“Destribalizar” a América

A tarefa mais importante que Joe Biden tem entre mãos consiste em “destribalizar” os EUA e para isso tem de livrar-se, simultaneamente, de Trump e de Obama.

A música é de amor, não é sobre política. Mas nos dias de hoje as emoções parecem cada vez mais semelhantes. Talvez por isso seja possível retratar o atual momento nos Estados Unidos recorrendo a parte de uma belíssima música dos Guns N'Roses. Diz assim: “É difícil segurar uma vela acesa na chuva fria de novembro”.

Que o diga Joe Biden. Ganhou as eleições presidenciais a 3 de novembro e poucos dias depois foi confrontado com a publicação do primeiro volume das memórias de Barack Obama, que se desdobrou ainda em entrevistas nos principais meios de comunicação social do país. Para já não falar dos avisos de Bernie Sanders, Alexandria Ocasio-Cortez, entre outros, para que os progressistas não sejam calados. E ainda há Kamala Harris. Não é preciso ser um fino político para perceber que está em curso uma luta pelo poder nos democratas e que, se quiser mandar, Biden terá de afirmar a sua liderança no partido, desde logo, mais importante de tudo, rompendo com Obama.
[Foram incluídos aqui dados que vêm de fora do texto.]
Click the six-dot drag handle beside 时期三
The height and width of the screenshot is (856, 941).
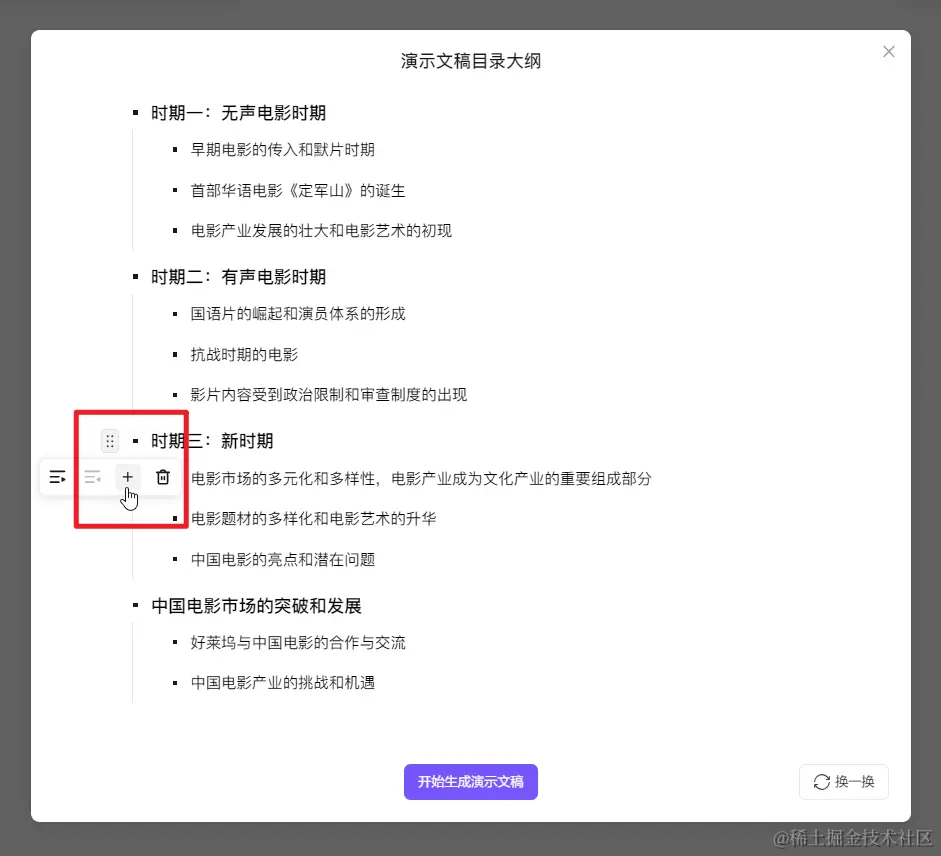point(109,440)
Do outro lado, a coisa não é mais famosa. Donald Trump recusa-se a reconhecer a derrota nas eleições, pois sabe que a América é implacável com os perdedores, e prepara-se para lutar até ao fim pela manutenção do seu poder político, o que passa pelo controlo do Partido Republicano, muito provavelmente a pensar numa recandidatura em 2024. E, entre os run-off de início de janeiro na Georgia e as eleições intercalares de 2022 (com primárias pelo meio), os republicanos parecem capturados por um homem que, até ver, vale mais de 70 milhões de votos e faz quase o pleno nas bases do partido.

Como já escrevi aqui noutro artigo, os EUA estão tribalizados, havendo dois grupos sociais, políticos e identitários claramente distintos, que têm duas visões radicalmente diferentes e irreconciliáveis sobre o país, a sua identidade, o passado e o futuro, considerando-se mutuamente como “um mal”. Donald Trump e Barack Obama partilham a responsabilidade por esta tribalização e são os dois líderes tribais (refira-se que, no caso de Obama, em certa medida não por culpa própria, mas porque uma boa parte da América nunca aceitou ter um presidente negro). A tarefa mais importante que Joe Biden tem entre mãos consiste em “destribalizar a América” e para isso tem de livrar-se, simultaneamente, de Trump e de Obama.

O caminho é estreito e não é nada seguro que resulte, mas há uma direção. Em primeiro lugar, tem de voltar a colocar o Partido Democrata no centro, seja institucionalizando as alas mais radicais, seja acabando com elas.

Em segundo lugar, tem de ajudar a refazer o Partido Republicano, o que implica não só não o hostilizar, como mesmo aceitar uma parte das suas políticas, sobretudo as que se inscrevem no chamado conservadorismo tradicional.

Em terceiro lugar, tem de ser capaz de dar voz e dignidade ao eleitorado que votou em Donald Trump, através do cumprimento de várias das promessas que fez durante a campanha eleitoral, tais como: o “compre americano”, as medidas contra a deslocação de empregos e empresas para o estrangeiro, a redução das desigualdades, o aumento dos rendimentos, a criação de empregos (comprometeu-se a criar dez milhões de novos empregos), a guerra contra a corrupção, os grandes investimentos em infraestruturas (autoestradas, caminhos de ferro, cidades inteligentes, etc.), os apoios maciços à educação. Em quarto lugar, voltando a colocar no centro das prioridades dos democratas as questões socioeconómicas em vez das políticas identitárias.

Não será fácil. Mas a letra dos Guns N'Roses também diz: “Então, não importa a escuridão/Ainda podemos encontrar uma maneira/Porque nada dura para sempre/Mesmo a chuva fria de novembro”.